■ **Work to do**
In the entries from the line with "You are a GUI" up to and including the line with "point(53,196)", change "popup selector" to "dropdown menu" and write those lines out again with nothing else altered.

■ **Raw data**
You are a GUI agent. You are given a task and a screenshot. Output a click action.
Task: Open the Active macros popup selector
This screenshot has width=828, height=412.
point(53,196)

* * *

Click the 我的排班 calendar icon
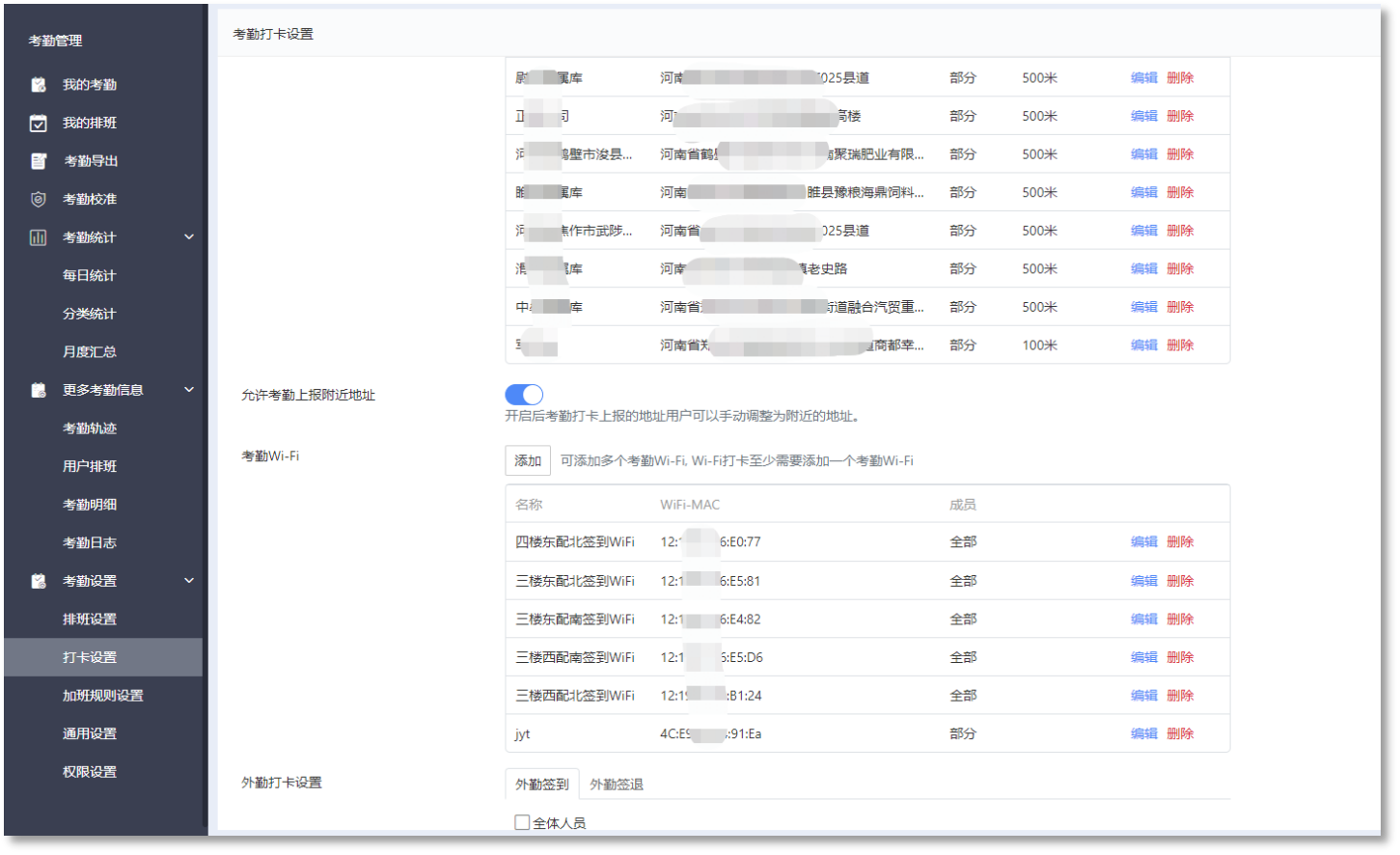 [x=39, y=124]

■ **In response**
You are a GUI agent. You are given a task and a screenshot. Output a click action.
Task: Open the Active macros dropdown menu
This screenshot has width=828, height=412.
point(53,196)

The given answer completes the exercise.